Even the land itself is not immortal but must undergo constant change and renewal.

Yesterday, I drove out to Murphy's Siding and I clicked away with the camera as I usually do, recording the images that seemed significant to me. Since Crooked River was a mill town, much has happened and most of the people from that era are no longer with us. Murphy's Siding is not alone in being a place that once was, as the countryside is seeded with once upon a time communities. Communities, that thrived and were places of importance to all who lived there.

Though Tisdale has significant industry and commerce, it is also a retirement community with people from the surrounding rural area making it their last home.


For most of the time since Europeans moved onto this country side and cut down the trees and tilled the soil, the profitability of agriculture has been marginal at best. The year in which we live, could very well be the most profitable in the history of the area. Though this is interesting in passing, it is hardly all that important, because to get to this point in history we had to come through all those other times. Times when things were difficult and perhaps at times completely impossible.


Before us, the land provided support to the nomadic hunters and trappers, people who lived off the land. In many ways they take precedent to us because they realized, generations ago, that all by itself, this land can support only a limited amount of life and must be given a chance to look after itself to replenish its productive wealth. Farmers of this era have figured out ways that may prove to be economically unsound, ways to crop continuously and squeeze from the land productivity unimagined only decades ago.

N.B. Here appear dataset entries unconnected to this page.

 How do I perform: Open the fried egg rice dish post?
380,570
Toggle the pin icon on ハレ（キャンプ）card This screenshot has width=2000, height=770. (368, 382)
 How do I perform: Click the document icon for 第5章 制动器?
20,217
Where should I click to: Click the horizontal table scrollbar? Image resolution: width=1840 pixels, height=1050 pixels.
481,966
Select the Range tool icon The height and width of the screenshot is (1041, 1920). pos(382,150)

That wild and woolly world around us with its teeming population is demanding more and more of the resources of this planet and we are seeing farming shift from food production to energy production, as the world's natural energy supplies are depleted.


If you follow those tracks (above) in less than two miles you will find what is left of the little former mill town of Crooked River. This frozen stream and this countryside will soon be welcoming the arrival of spring.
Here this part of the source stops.